**Task instructions:** Could you print exactly the lines from the one that contains "You are a computer-use agent." to the end of the data, both ends included, and nothing else? Skip the pictures.
··· Input for this task ···
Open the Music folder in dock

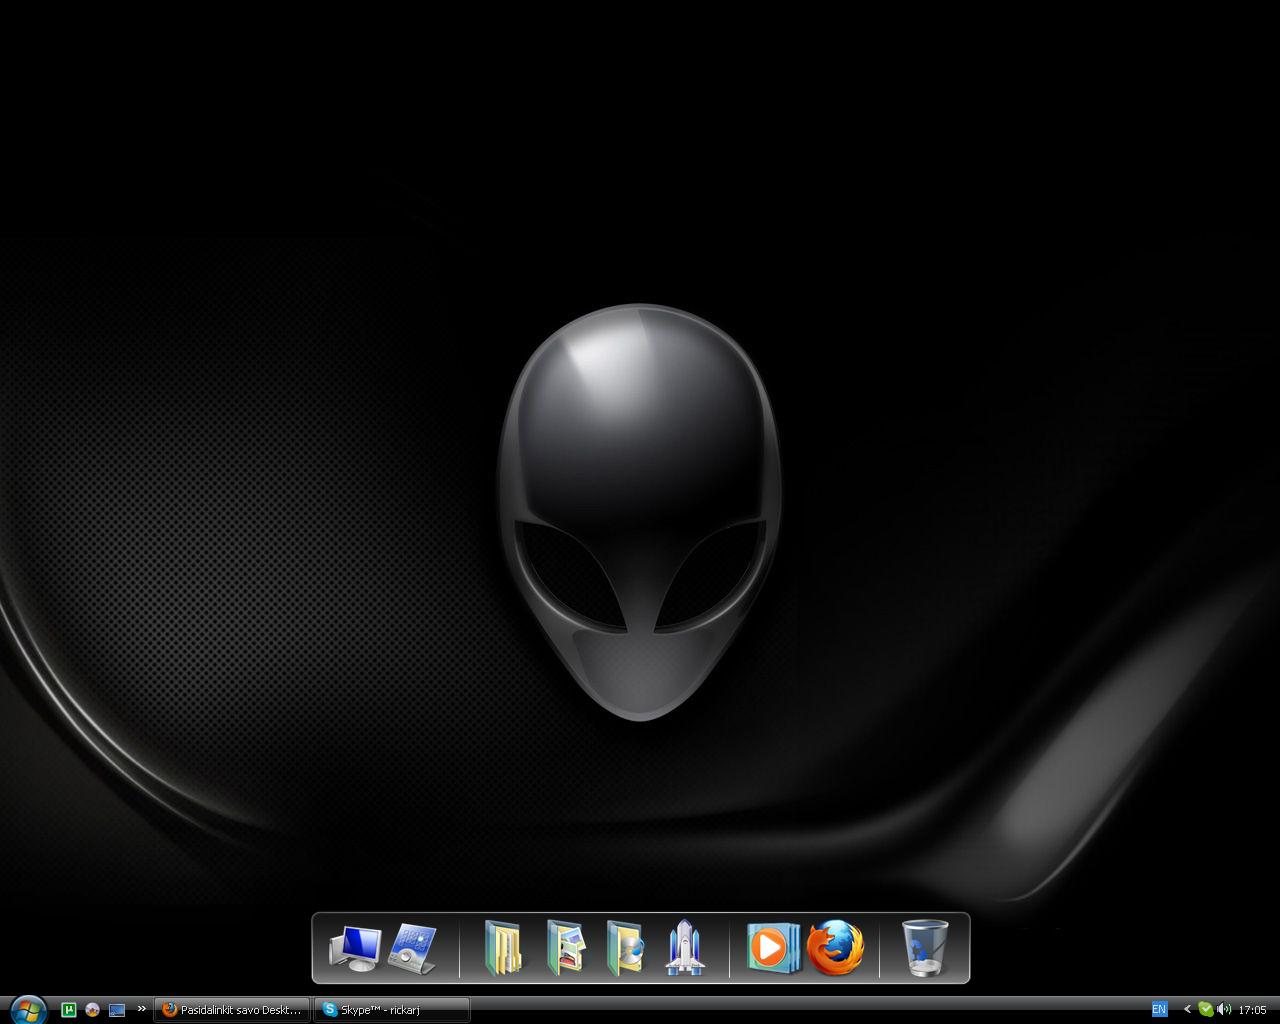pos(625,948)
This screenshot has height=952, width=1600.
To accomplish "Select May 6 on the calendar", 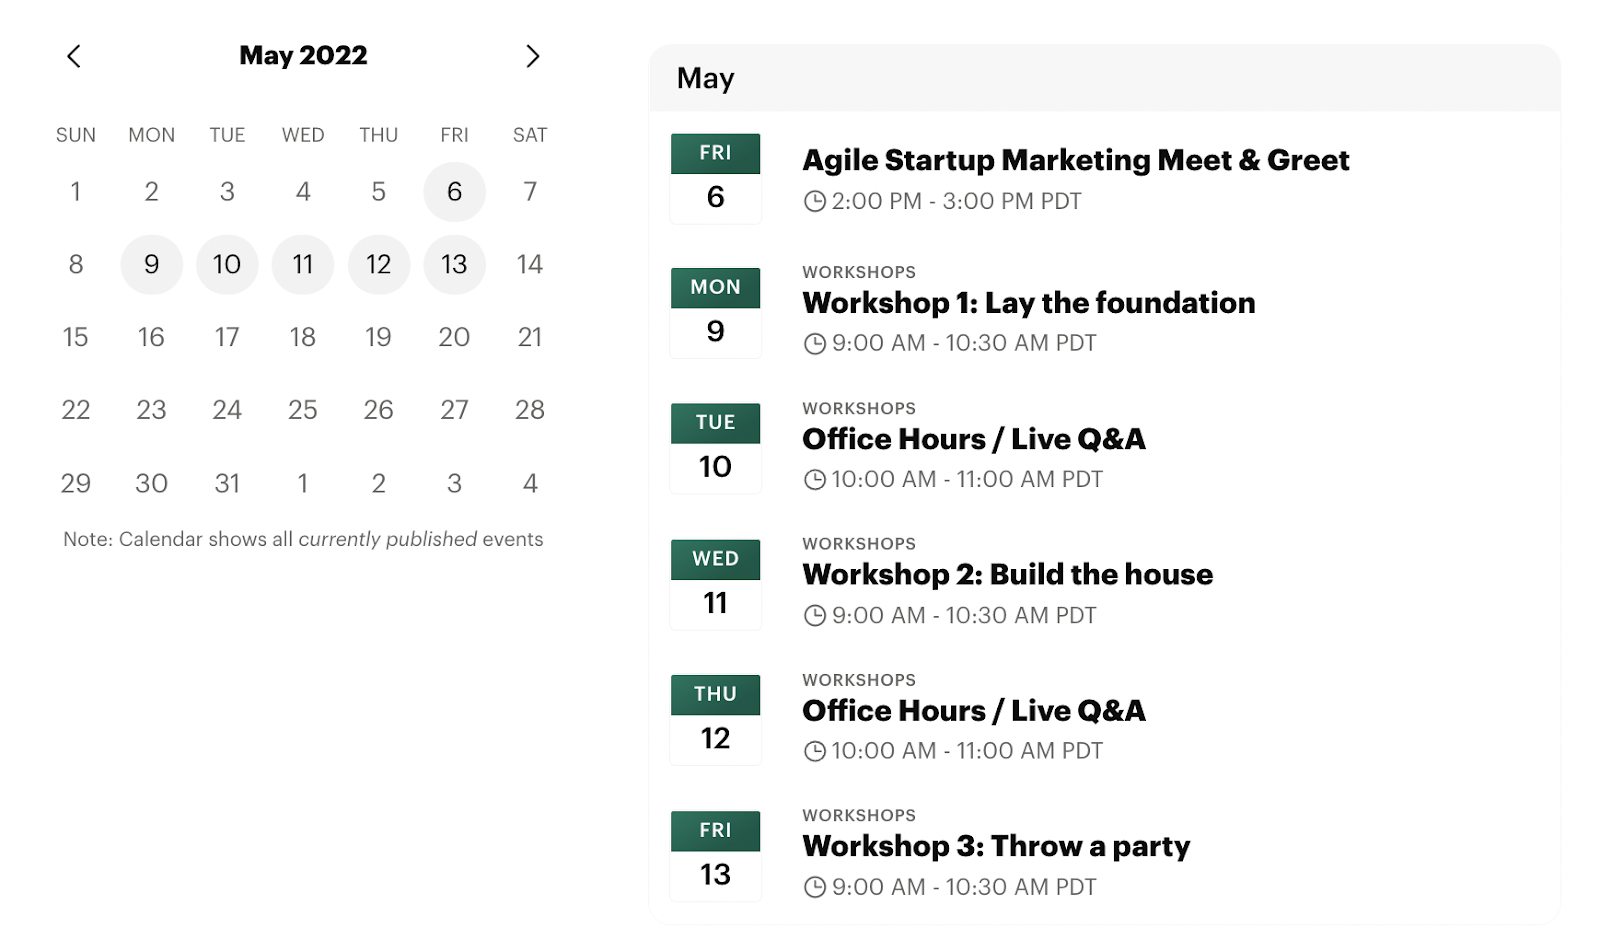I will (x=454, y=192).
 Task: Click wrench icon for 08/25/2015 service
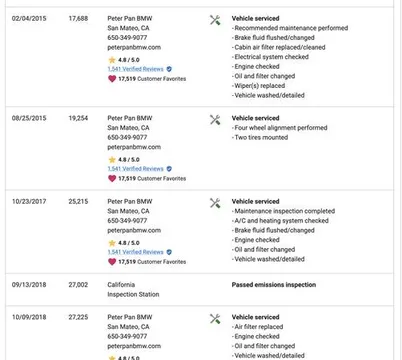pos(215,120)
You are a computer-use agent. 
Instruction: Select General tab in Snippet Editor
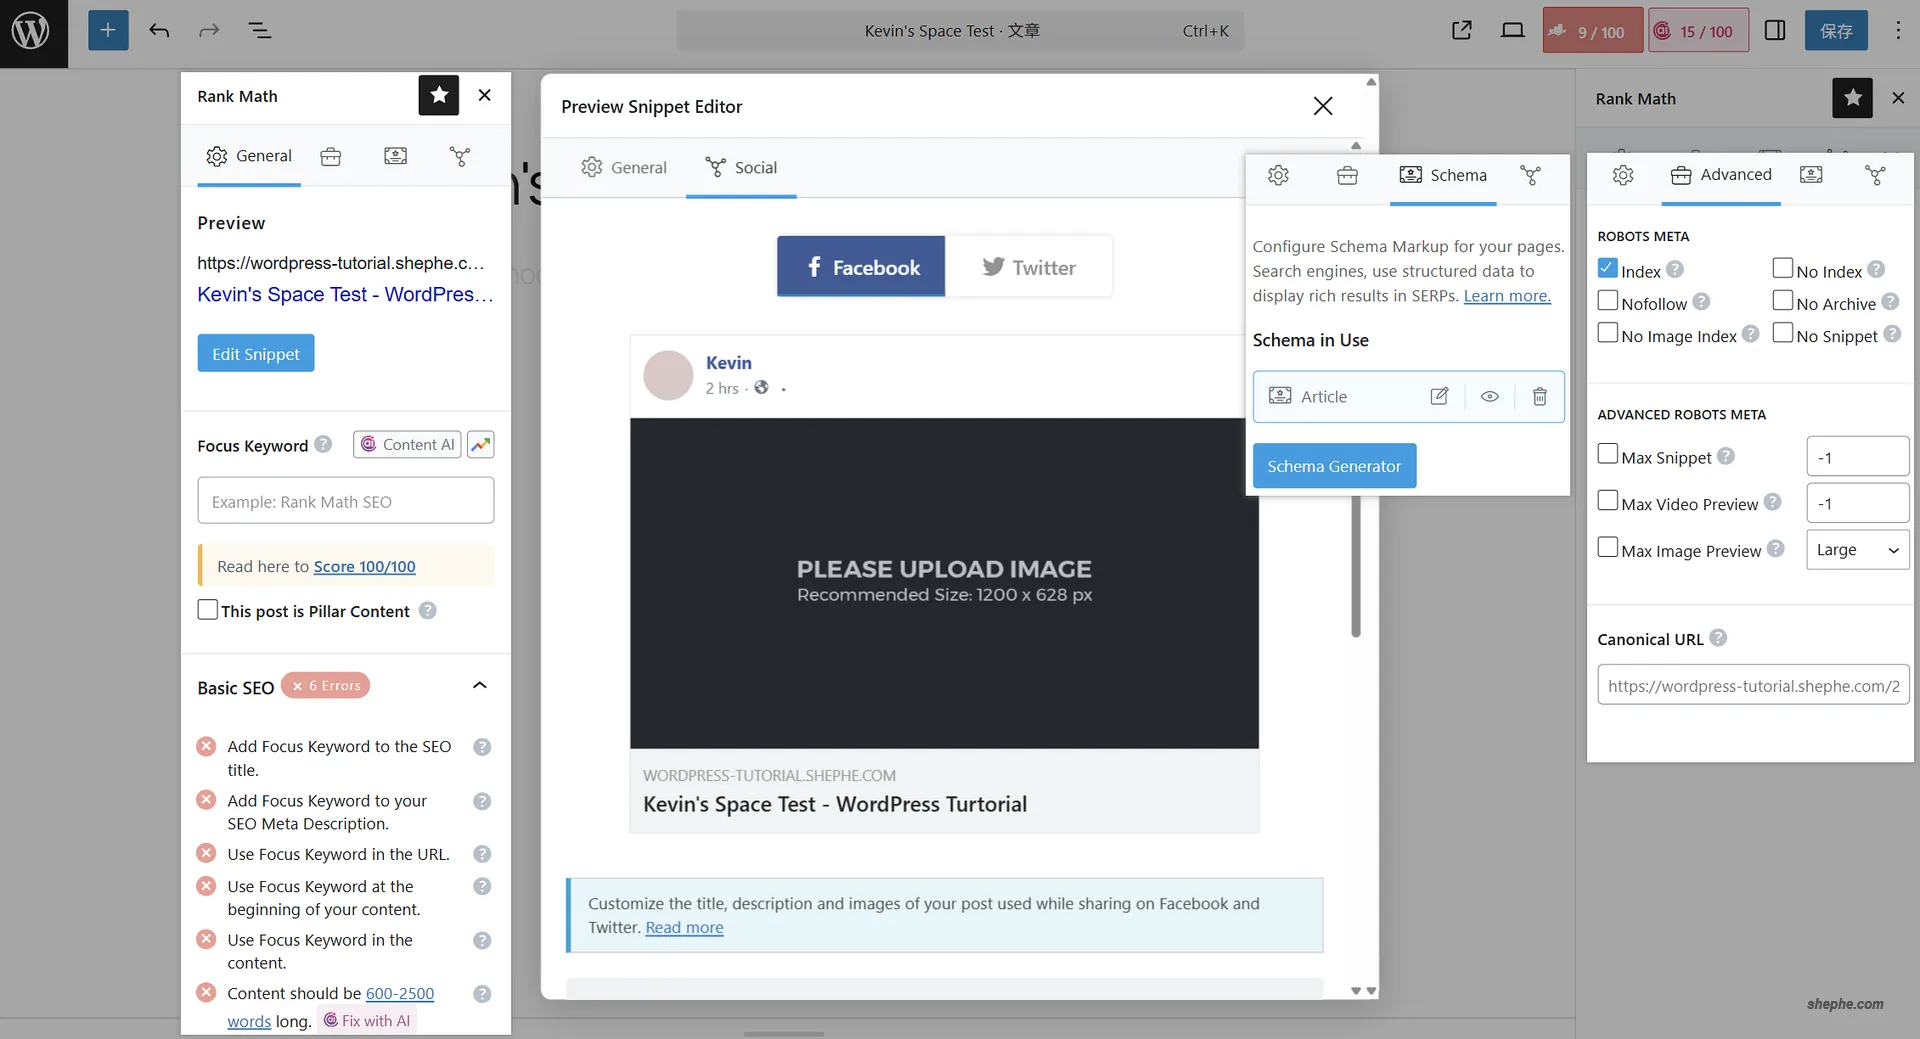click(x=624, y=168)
···
**Response for this exercise:**
You are a computer-use agent. 
Instruction: Select General tab in Snippet Editor
click(x=624, y=168)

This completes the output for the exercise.